5 questions home service owners actually ask about this.

  • 01What is a healthy revenue per pool per month in 2026?

    Residential full-service accounts are landing at $140 to $160 per pool per month per poolfounder and Skimmer data. Premium service tiers push $200 to $250. Accounts below $130 are almost always grandfathered pricing that has not kept up with chemical and labor inflation. Check the rate date, not just the rate.

  • 02How do I know if a route is actually profitable?

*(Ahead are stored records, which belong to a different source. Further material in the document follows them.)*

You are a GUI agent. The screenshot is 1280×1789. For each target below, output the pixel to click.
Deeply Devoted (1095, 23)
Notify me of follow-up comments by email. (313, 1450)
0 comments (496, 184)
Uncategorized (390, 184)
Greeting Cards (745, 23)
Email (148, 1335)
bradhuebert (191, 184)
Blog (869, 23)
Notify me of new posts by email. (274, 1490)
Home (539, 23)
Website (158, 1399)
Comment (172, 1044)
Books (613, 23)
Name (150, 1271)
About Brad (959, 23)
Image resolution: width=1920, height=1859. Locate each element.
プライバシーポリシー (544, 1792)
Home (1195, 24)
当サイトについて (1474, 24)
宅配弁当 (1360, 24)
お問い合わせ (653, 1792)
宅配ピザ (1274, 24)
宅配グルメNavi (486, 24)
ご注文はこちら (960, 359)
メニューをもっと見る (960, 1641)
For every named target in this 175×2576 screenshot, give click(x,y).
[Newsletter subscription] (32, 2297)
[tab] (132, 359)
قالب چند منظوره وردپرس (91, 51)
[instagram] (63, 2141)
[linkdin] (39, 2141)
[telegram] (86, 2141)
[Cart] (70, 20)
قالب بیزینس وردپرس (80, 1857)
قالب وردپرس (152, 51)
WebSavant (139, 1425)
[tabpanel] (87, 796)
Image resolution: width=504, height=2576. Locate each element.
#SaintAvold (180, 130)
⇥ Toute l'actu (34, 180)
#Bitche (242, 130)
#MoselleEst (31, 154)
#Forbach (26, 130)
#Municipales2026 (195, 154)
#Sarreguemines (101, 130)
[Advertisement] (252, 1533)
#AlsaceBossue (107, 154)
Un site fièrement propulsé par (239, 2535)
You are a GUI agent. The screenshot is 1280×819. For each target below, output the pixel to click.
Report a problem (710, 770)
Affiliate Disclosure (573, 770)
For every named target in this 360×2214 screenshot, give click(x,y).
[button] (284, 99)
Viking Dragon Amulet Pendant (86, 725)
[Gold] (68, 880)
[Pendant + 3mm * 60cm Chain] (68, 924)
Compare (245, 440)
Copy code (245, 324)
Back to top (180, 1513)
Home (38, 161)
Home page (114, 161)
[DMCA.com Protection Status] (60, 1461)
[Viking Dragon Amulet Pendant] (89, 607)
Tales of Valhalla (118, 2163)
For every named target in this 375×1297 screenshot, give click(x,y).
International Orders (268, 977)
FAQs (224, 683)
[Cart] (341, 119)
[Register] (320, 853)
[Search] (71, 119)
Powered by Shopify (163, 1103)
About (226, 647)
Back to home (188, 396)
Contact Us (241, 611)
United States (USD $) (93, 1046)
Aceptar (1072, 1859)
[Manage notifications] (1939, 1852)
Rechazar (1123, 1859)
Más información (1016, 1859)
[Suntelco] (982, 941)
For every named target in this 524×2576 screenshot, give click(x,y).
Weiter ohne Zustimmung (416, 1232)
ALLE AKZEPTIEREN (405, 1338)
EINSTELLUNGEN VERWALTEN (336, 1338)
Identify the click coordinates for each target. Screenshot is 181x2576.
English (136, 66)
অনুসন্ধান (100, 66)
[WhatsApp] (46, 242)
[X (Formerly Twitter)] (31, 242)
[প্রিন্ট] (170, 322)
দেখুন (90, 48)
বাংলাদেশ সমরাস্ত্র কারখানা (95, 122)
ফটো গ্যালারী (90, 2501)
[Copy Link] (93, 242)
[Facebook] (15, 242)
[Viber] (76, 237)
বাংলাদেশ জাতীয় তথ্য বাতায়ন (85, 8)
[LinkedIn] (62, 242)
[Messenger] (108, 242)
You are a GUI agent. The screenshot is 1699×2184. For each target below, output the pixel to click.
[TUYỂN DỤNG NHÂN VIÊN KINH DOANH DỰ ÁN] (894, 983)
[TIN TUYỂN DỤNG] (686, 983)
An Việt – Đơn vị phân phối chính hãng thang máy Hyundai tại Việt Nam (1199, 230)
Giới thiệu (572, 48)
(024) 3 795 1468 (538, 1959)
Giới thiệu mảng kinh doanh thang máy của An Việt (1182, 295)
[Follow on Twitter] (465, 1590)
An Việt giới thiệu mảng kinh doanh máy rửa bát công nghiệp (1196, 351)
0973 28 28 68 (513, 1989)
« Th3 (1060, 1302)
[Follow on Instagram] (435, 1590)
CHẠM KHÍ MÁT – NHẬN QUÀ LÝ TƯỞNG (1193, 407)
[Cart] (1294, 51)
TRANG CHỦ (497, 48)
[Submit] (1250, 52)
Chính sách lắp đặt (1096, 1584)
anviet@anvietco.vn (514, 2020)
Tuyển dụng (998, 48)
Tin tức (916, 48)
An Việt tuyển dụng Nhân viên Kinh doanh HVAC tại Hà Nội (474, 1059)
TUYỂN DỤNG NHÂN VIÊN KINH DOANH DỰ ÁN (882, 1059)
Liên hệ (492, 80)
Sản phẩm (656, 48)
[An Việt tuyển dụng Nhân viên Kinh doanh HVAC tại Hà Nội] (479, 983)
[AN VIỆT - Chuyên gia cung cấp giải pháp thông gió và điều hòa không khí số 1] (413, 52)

    Pull revenue minus chemical cost minus labor hours at loaded rate minus truck cost, by route, for a trailing quarter. Dense routes with 5-minute gaps between stops will show 30% to 50% higher revenue per labor hour than sparse routes. If a route shows negative contribution margin two quarters in a row, it is structurally broken, not cyclically slow.

  • 03Will I lose customers if I raise prices?

    Some. The industry pattern on pricing lifts of $15 to $25 per month with 60 days of notice is 5% to 10% churn. The operator in this story saw 7.4%. On the accounts that stay, margin improves immediately and the cancels are almost always replaced inside two months at current pricing.

  • 04Should I fire unprofitable accounts?

    Rarely. Re-price them first. Most unprofitable accounts are not unprofitable because the customer is unreasonable, they are unprofitable because the rate has not moved since 2019. Give them the new rate and a cancel option. The customers who stay are the ones worth keeping.

  • 05How does route density beat adding accounts?

    Adding accounts to a sparse route makes the route slightly less sparse but still inefficient. Tightening density on existing stops compounds. A tech who moves from 14 pools a day to 18 pools a day adds $3,100 a week in capacity without hiring, without any new marketing spend, and without any new customer acquisition cost. That is four extra stops of pure margin.